**Exercise goal:** Nothing but the lines below from the one that contains "Screen dimensions: 1533x675" through the one that contains "Click the Redo arrow" should be retyped, exactly and including both ends. Do not include pictures.

(Recorded data)
-*-*-

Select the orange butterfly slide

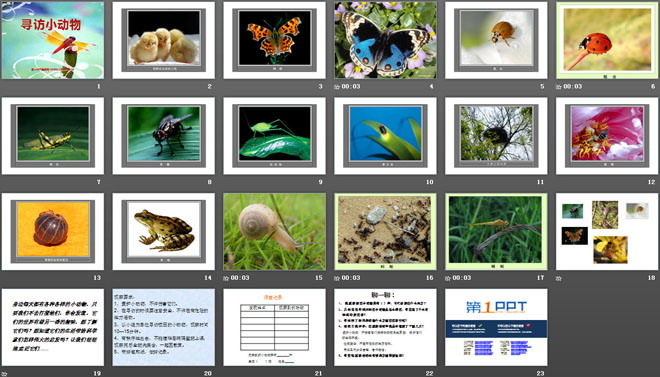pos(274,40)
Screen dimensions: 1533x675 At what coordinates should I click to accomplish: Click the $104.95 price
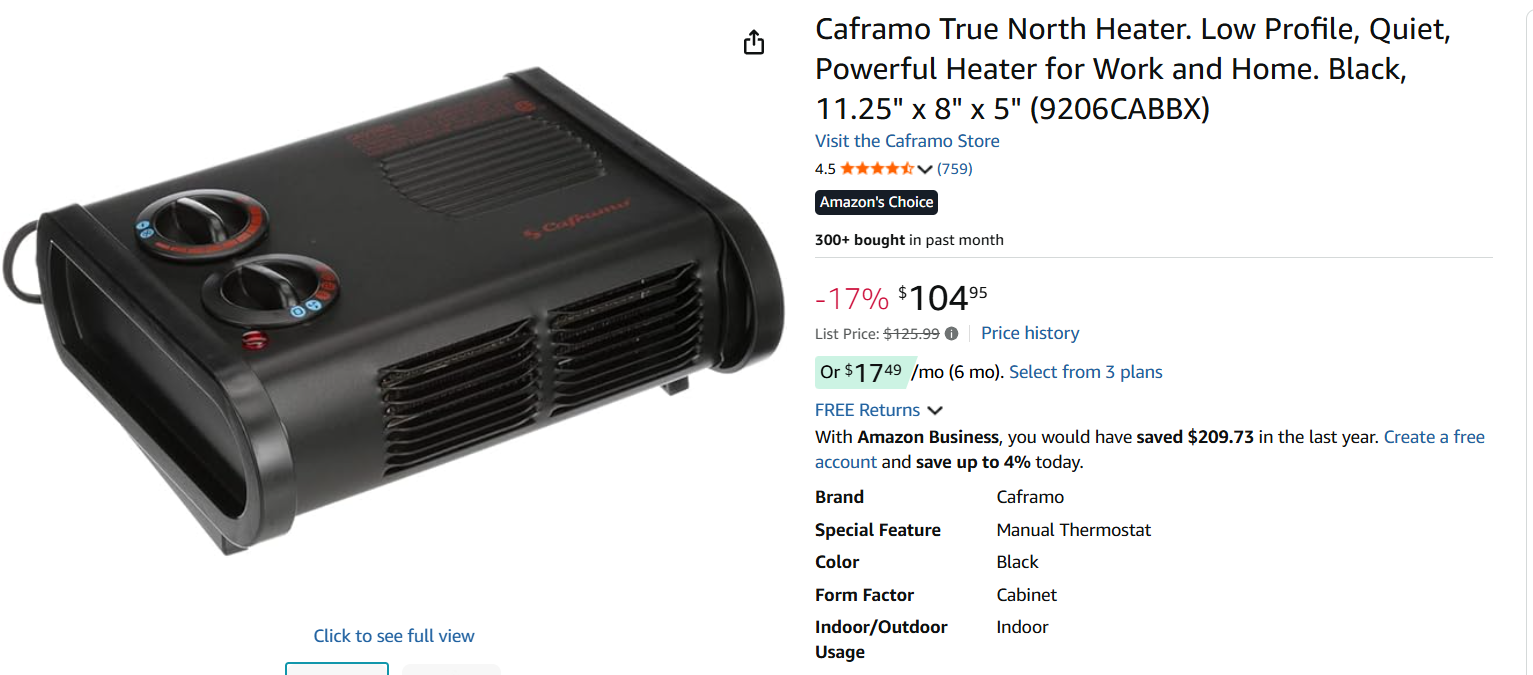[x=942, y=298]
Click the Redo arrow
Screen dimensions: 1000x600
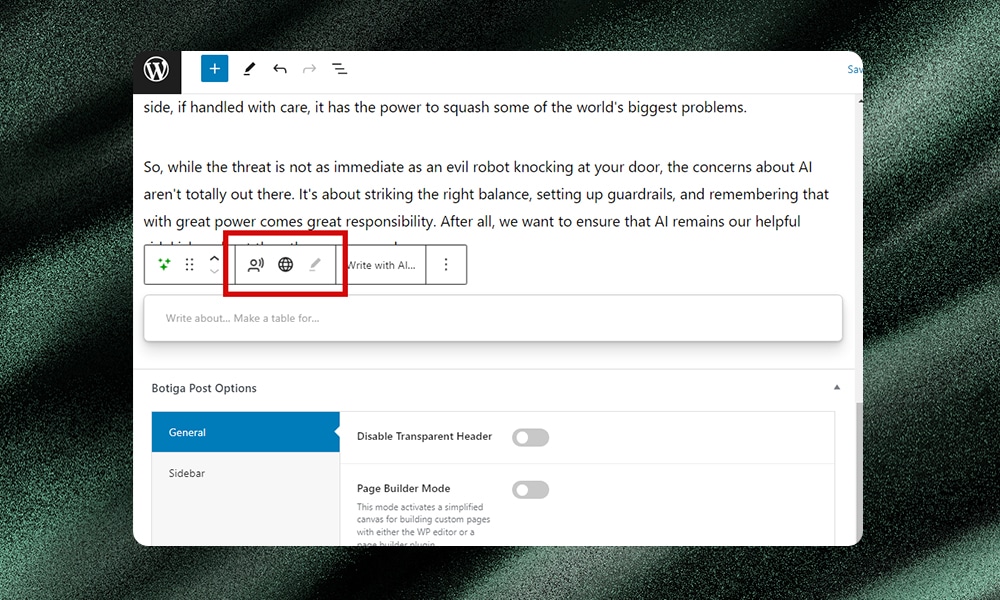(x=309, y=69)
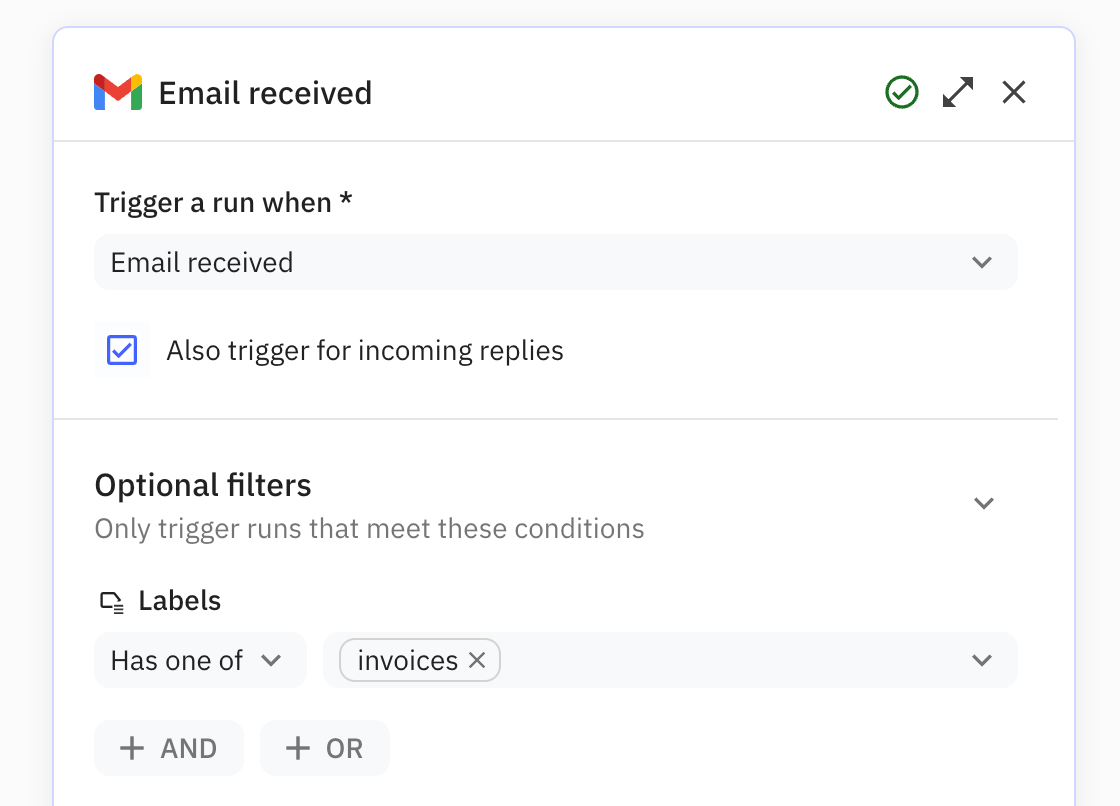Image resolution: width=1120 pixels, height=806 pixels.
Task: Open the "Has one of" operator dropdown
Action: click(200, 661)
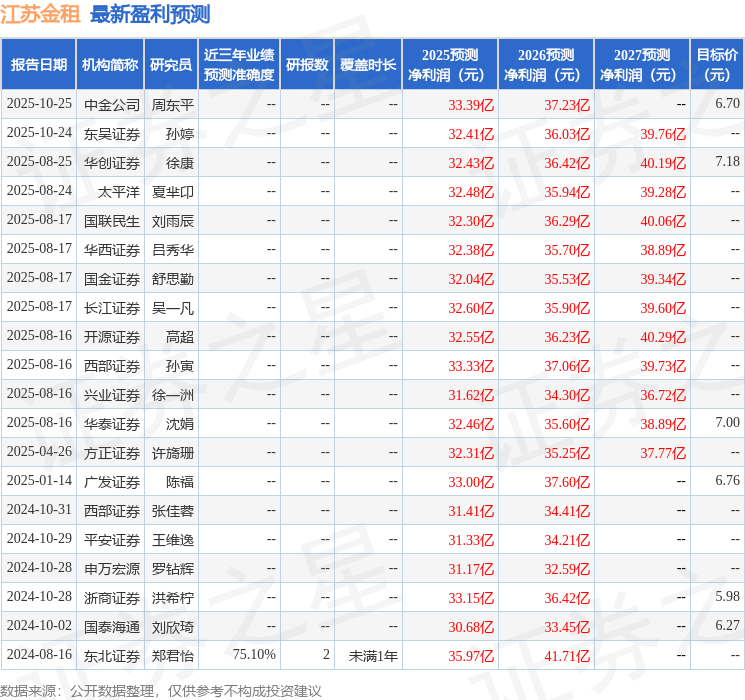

-*-*-

**Output for this exercise:**
Screen dimensions: 1533x675 At what coordinates should I click to accomplish: Click the $104.95 price
[x=942, y=298]
Click the Redo arrow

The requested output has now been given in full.